__PROBLEMS AND TASKS__.
1. From the passage on grandparent-grandchild exposure, reproduce the text starting at "Secular increases in" and ending after "or unfavorable direction.".
2. In the passage on grandparent-grandchild exposure, what measures fertility levels?

— START EXCERPT TO READ —

Trends in inequalities may be amplified or reduced by differences among education groups in mortality and fertility trends.
Secular increases in mutual exposure of grandparents and grandchildren are likely to increase the associations of the educational attainments of grandparents and grandchildren (both zero-order associations and associations net of parental characteristics) because of the growing capacity of grandparents to affect their grandchildren, whether in a favorable or unfavorable direction.
We report a systematic investigation of effects of mortality and fertility changes on exposure of grandchildren to grandparents and of grandparents to grandchildren in the United States over the twentieth century, on inequalities in exposure among families with varying levels of educational attainment, and on the associations of grandparents’ and grandchildren’s educational attainments. Our empirical analysis extends the work of others, notably Uhlenberg’s (1996, 2009) analyses of multigenerational relationships and some recent studies on grandparenthood and kin counts (Daw et al. 2016; Margolis 2016; Yahirun et al. 2018). A novelty of our analysis is that we examine the mutual exposure of grandparents and grandchildren taking both a prospective and a retrospective approach (Song and Mare 2015). Additionally, we obtain estimates of exposure and the effects of demographic trends for grandparents and grandchildren specific to the education levels of grandparents, which shows the degree to which trends and differences in exposure affect trends in both socioeconomic inequality and grandparent-grandchild educational mobility.
Despite the growth of longitudinal and multigenerational microdata in recent decades, information on years of shared lifetimes of grandparents and grandchildren is often not directly asked for or available in social survey data. However, given that all kin relationships in a closed population result from birth, death, mating, and parenthood, we can extract kinship information from aggregate demographic rates if certain assumptions hold. The method we use here builds on the earlier development of kinship models by Lotka (1931) and Coale (1965) and later refined by Goodman et al. (1974). The details of our method are discussed in the online appendix.
Period Estimates and Synthetic Cohorts
The present study provides estimates of multigenerational exposure based on period estimates of mortality and fertility. The difference between period and cohort estimates is that the period estimates show how long we would expect a person to live with his or her grandparents or grandchildren, on average, if everyone in the population experiences the age-specific fertility and mortality from a given year, whereas cohort estimates are based on demographic rates throughout the person’s lifetime. We use formulas derived from stationary and stable population assumptions to estimate grandparent-grandchild exposure for decades between 1900 and 2010 based on a synthetic cohort method. A synthetic cohort is defined as a year-specific hypothetical cohort of individuals whose age-specific vital rates characterize a stable population for that year. We create synthetic cohorts using decennial information on fertility and mortality to estimate trends in shared lifetimes of grandparents and grandchildren for the population as a whole and for grandparents with varying levels of educational attainment. We also obtain counterfactual estimates based on alternative assumptions about changes in fertility and mortality. In particular, we examine the effects of mortality, fertility levels (measured by the gross reproduction rate), mean age of childbearing, and variance of age at childbearing by varying each of these parameters while holding the others constant.

— END EXCERPT TO READ —
— START SUPPLIED DATA —

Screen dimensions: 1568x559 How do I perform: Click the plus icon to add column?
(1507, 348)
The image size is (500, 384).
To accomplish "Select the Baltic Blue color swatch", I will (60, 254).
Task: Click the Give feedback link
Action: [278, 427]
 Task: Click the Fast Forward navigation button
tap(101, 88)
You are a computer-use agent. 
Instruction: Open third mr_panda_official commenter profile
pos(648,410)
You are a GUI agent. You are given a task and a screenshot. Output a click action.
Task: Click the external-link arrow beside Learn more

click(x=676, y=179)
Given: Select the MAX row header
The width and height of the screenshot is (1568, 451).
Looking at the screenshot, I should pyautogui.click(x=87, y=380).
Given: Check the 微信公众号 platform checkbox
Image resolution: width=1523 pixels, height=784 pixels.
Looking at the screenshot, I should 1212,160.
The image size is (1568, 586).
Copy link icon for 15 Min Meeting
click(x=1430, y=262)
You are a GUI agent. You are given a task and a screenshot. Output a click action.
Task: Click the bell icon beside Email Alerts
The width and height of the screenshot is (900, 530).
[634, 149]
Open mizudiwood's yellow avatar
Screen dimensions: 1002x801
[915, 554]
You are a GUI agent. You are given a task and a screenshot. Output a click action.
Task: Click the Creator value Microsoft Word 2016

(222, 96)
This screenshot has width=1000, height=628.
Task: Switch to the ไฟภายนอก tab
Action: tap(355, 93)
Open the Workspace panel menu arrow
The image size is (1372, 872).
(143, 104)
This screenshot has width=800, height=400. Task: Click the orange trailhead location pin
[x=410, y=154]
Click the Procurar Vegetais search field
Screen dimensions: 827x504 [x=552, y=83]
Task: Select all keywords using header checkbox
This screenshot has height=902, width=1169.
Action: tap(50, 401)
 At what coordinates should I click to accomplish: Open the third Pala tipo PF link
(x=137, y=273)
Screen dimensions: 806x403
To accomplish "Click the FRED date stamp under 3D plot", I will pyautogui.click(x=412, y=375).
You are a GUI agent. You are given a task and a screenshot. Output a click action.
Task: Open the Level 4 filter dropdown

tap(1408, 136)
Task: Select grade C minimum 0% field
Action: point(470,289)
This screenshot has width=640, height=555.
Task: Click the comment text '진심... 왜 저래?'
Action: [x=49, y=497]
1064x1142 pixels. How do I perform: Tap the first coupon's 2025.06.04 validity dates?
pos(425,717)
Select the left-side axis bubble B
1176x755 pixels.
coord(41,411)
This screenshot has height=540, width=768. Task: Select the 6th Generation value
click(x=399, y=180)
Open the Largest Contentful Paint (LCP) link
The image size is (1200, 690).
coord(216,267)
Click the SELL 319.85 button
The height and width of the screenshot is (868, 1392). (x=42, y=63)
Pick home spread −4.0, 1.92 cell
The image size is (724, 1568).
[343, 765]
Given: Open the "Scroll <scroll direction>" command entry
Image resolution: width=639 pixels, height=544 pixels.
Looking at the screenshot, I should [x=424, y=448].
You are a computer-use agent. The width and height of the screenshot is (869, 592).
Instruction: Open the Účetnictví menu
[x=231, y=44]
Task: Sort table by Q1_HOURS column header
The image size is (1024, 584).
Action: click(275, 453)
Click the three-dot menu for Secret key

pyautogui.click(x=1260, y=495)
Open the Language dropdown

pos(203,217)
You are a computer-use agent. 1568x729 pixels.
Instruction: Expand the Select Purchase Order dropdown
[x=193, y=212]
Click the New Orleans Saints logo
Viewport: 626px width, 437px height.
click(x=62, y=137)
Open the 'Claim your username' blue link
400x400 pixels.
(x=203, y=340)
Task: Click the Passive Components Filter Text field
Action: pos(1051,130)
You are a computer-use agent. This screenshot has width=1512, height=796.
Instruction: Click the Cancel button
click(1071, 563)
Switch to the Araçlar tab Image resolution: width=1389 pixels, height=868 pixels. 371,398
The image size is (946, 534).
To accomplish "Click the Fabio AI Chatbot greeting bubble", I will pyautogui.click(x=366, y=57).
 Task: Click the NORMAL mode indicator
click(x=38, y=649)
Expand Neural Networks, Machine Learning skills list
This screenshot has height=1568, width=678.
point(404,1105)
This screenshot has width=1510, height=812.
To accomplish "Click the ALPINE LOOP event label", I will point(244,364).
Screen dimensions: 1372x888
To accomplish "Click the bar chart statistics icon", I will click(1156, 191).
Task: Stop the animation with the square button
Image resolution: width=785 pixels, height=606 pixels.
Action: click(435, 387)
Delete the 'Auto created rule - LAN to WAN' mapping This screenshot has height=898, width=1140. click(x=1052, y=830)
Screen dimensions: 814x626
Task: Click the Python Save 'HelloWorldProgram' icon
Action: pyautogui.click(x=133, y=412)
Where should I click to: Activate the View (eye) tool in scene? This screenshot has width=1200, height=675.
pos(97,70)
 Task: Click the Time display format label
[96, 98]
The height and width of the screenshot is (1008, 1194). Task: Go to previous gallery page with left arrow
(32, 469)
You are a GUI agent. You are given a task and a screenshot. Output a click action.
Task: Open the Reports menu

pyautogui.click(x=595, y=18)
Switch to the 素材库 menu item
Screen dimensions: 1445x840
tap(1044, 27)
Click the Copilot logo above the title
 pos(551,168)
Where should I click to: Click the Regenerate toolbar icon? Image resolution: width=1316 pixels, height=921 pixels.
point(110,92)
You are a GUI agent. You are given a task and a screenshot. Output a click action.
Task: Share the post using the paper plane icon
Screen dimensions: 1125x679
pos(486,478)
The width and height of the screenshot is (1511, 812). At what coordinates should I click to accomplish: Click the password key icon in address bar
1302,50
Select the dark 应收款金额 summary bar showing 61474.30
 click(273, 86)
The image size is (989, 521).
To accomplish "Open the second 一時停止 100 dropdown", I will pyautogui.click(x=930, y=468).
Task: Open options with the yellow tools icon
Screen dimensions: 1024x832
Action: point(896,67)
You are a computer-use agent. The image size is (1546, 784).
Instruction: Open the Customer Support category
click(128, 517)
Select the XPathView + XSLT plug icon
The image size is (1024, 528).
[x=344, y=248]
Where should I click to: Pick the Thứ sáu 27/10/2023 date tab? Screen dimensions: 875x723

— END SUPPLIED DATA —

__THE ANSWERS__.
1.
Secular increases in mutual exposure of grandparents and grandchildren are likely to increase the associations of the educational attainments of grandparents and grandchildren (both zero-order associations and associations net of parental characteristics) because of the growing capacity of grandparents to affect their grandchildren, whether in a favorable or unfavorable direction.

2. The gross reproduction rate.